= Molly Downer =

Alleged witch

Molly Downer was reportedly the last witch on the Isle of Wight.

==Biography==
Told as a ballad in Ballads of the Isle of Wight, Downer lived in Hillway near Bembridge, a thatched cottage now known as Witches Hatch. The cottage dates back to 1558.

Sources differ in her heritage; she was either the illegitimate daughter of a local vicar, the Reverend Barwis of Niton, who left a small amount of money to subsist on when he died, or from a wealthy family who made their fortune from smuggling. Downer herself would entice customs men in order to get free alcohol. She became a recluse.

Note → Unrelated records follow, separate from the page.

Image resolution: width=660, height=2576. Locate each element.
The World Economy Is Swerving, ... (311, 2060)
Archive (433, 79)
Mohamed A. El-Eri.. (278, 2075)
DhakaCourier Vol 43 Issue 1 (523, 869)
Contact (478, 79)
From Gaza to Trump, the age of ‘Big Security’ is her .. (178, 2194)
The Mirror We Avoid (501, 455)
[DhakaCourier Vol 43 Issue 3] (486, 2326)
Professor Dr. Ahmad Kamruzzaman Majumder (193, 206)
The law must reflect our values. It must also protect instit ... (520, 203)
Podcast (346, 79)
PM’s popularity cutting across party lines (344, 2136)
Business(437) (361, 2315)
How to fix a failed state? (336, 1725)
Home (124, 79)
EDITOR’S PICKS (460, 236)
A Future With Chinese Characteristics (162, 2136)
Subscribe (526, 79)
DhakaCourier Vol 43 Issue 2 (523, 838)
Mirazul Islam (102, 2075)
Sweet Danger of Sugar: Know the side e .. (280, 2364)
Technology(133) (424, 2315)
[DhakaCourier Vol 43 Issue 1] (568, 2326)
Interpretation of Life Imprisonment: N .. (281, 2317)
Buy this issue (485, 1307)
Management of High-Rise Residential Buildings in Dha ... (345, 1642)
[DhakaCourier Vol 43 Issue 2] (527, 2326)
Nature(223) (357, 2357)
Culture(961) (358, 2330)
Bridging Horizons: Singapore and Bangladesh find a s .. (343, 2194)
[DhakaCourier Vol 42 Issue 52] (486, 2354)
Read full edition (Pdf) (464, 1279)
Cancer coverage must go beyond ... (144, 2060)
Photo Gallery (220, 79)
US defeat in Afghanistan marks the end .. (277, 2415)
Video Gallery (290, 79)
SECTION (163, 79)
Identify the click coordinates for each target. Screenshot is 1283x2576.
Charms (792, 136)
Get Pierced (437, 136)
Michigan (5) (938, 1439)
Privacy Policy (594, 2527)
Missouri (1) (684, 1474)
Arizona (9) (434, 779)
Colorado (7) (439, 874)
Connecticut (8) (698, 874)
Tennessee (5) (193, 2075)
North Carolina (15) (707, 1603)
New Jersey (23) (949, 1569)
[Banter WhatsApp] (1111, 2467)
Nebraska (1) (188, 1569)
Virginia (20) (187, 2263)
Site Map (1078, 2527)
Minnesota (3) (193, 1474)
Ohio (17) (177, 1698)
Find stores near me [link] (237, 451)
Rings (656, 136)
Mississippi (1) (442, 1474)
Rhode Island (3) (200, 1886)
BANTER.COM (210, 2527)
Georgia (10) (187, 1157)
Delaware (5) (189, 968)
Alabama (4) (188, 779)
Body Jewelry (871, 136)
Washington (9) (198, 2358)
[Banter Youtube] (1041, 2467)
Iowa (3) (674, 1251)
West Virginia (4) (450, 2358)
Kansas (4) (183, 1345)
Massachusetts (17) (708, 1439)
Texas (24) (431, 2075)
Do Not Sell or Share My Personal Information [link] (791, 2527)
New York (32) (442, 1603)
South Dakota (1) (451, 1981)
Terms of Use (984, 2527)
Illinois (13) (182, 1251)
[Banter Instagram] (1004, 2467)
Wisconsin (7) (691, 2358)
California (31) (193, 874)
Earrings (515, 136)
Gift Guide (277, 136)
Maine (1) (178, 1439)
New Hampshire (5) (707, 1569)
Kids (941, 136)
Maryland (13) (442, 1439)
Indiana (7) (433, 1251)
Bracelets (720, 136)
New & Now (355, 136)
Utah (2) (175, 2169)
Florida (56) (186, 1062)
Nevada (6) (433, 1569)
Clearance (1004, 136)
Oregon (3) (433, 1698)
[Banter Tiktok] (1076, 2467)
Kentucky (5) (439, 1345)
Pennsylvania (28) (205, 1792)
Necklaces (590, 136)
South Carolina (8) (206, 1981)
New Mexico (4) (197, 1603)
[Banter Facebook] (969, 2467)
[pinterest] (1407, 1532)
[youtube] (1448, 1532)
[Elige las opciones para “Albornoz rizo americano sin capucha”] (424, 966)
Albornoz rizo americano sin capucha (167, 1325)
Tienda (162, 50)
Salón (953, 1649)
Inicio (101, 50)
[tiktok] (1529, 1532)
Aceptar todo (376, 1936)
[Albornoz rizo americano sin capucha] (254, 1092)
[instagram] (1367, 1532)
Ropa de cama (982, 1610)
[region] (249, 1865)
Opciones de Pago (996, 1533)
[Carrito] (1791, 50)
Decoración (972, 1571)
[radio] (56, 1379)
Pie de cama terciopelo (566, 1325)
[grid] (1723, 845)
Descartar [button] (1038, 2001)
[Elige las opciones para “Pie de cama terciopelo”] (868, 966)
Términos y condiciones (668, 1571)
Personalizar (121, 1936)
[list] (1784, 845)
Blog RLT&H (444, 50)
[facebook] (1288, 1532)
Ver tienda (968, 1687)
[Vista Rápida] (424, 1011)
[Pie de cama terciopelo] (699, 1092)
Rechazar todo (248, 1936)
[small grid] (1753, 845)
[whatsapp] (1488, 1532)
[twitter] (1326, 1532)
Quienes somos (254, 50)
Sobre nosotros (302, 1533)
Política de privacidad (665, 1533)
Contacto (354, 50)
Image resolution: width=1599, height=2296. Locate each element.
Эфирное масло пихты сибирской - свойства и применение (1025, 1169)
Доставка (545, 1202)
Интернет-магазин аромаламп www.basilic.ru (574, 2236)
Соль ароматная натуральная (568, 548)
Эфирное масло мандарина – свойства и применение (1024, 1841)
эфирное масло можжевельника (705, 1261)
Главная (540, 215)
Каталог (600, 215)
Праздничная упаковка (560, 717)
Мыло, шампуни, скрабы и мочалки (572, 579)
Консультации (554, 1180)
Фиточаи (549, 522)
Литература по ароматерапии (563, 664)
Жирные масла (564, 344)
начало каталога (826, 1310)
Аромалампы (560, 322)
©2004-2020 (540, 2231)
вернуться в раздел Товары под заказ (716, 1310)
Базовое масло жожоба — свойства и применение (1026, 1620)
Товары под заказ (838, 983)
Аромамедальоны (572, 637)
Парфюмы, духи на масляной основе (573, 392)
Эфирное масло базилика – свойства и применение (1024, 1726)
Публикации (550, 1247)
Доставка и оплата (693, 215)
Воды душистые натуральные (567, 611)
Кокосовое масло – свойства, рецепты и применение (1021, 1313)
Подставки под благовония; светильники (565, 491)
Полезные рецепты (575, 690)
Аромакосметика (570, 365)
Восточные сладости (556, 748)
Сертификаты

Local people began to consider her a witch and one woman called Harriet began to taunt and harass her, resulting in Molly cursing her that should any good fortune fall upon her, she would might die before possession, which duly happened in 1847. Rare visitors to her cottage, often "charitable" ladies pressing religious tracts upon her (which she studiously ignored), reported it to be hung with bottles containing unknown liquids and dolls with pins in them. Many local people attested to her curative powers as a "charmer" against minor illnesses. Eventually she was found dead by a woman who lent her books, and was buried without rites in Brading Churchyard.

==Legacy==
Downer was the inspiration for an ale from Ventnor Brewery, "Molly Downer". The paeonia mlokose-witschii, a yellow peony flower from Caucasus is commonly known as "Molly the Witch". Martin Page suggests that it may have been named after the story of Molly was published in 1844, in the book of ballads. A local theatre group on the Isle of Wight performed an original musical based on the life of Molly Downer at the 2023 Ventnor Fringe.